Antigen preparation plays a crucial role in the development of a diagnostic test. At present, for the SARS-CoV ELISA, the antigen is prepared by detergent extraction of infected Vero E6 cells and subsequent gamma irradiation (1). In our previous work (3, 5), we developed an N195-based Western blotting assay that had 90% sensitivity and 100% specificity. However, the technique is time-consuming and technically demanding because it involves protein expression and purification, sodium dodecyl sulfate-polyacrylamide gel electrophoresis, and immunoblotting onto a nitrocellulose membrane before testing. In this study, the N195-Sc fusion protein was abundantly expressed by recombinant baculovirus in Sf9 cells. After fixation, the Sf9 cells could be used directly for IFA without any complicated procedures, such as protein purification.

IFAs with various cells, including Sf9 cells, that express recombinant nucleoprotein have been developed to reduce the possible risk of infection or virus escape during the diagnostic testing process with any highly virulent pathogen, such as Ebola virus, Crimean-Congo hemorrhagic fever virus, and influenza A virus (8, 9, 10). In previous reports on the diagnosis of SARS, inactivated SARS-CoV-infected Vero cells were used as the antigen for the development of indirect IFA and ELISA methods. Manipulation of live SARS-CoV is biohazardous work that requires a BSL-3 laboratory. However, our novel IFA, the rate of antibody detection of which was in complete concordance with those of the two available conventional IFAs, could be carried out in a biosafety level 2 laboratory, leading to a safer and easier means of antigen preparation by our IFA than by the existing IFAs. In addition, the cost of antigen preparation is low, since Sf9 cells can be cultured more easily and maintained with medium without fetal bovine serum.

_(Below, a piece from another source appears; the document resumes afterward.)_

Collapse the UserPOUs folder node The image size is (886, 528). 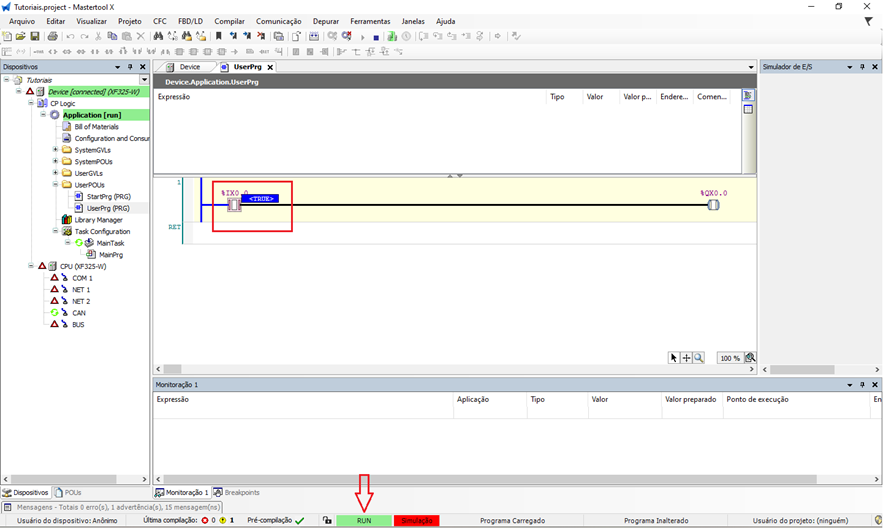click(56, 185)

In summary, we have developed a novel IFA that has a sensitivity and a specificity that are comparable to those of the whole-virus-based IFA and that has additional features of safety, cost-effectiveness, and time savings. Therefore, our novel IFA may offer an attractive alternative solution to the current tests, which involve cultivation of SARS-CoV, which should be performed in a BSL-3 laboratory.